Candace Owen’s is a far right leaning conservative, who took no time to address the publication of Styles’ Vogue cover. She had much to say and immediately took to Twitter to explain how “the steady feminization of our men at the same time that Marxism is being taught to our children is not a coincidence. It is an outright attack.” Owen’s dramatic response to this magazine cover sparked a broad question; what makes a manly man?

First of all, I would like to observe that women have been wearing “mens clothes” since pant suits, high top sneakers, and baggy t-shirts. Candace Owens herself is a fan of blazers and suits, having worn them at multiple events. As a society, we need to recognize this double standard and reevaluate the way we go about judging people by the clothes they wear. Who’s to tell men and boys they can’t rock a crop top or skirt? 

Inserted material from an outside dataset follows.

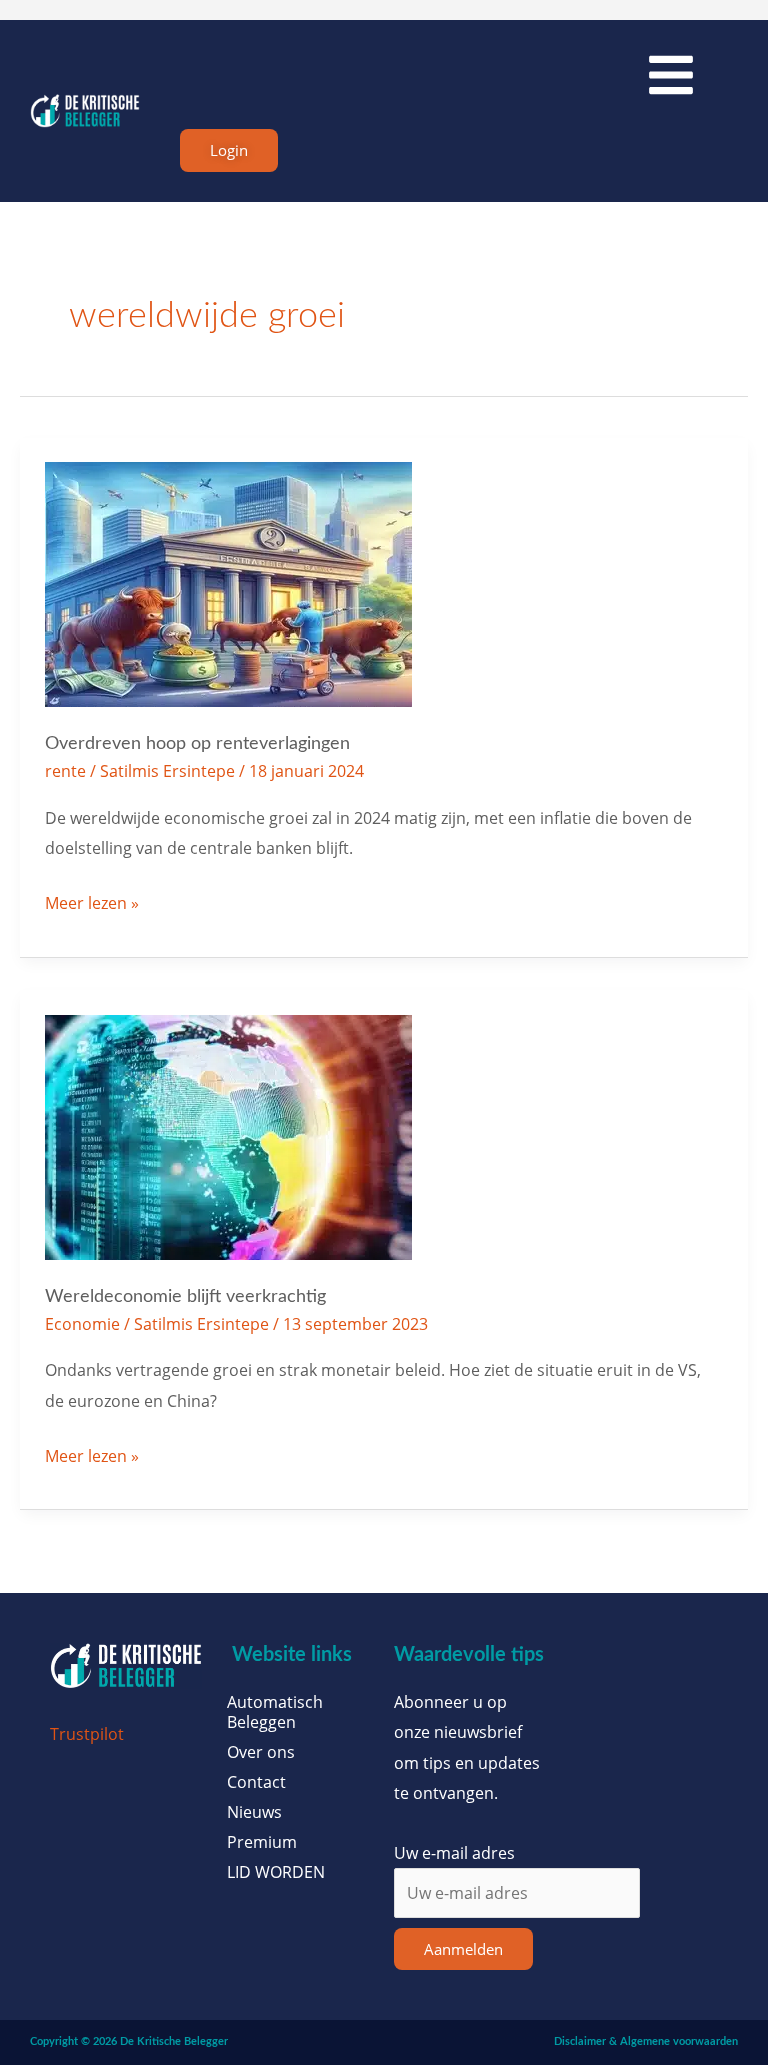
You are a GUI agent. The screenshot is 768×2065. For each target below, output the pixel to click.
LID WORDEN (276, 1872)
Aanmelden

It becomes more obvious that this is not about gender roles, but it is about fear. People tend to become fearful when societal norms shift away from tradition. They begin to fear people such as Harry Styles who are fluid about their sexuality and shut down gender stereotypes. Telling men to be manly and protect us rewinds our progress as a country decades into the past.

What appalls me most about this argument that has been drawn out to today is why people care so much about things that don’t affect them in the slightest. Since Harry Style’s cover came out, the sun has continued to rise. Birds have continued to fly. The well being of our country has literally not shifted negatively whatsoever. It is for this reason that little boys should be comfortable enough to walk around with long hair or a skirt. There is a difference between encouraging boys and men to wear what they want when they want and forcing femininity upon them. What we need to do is support and accept rather than shame and shutdown.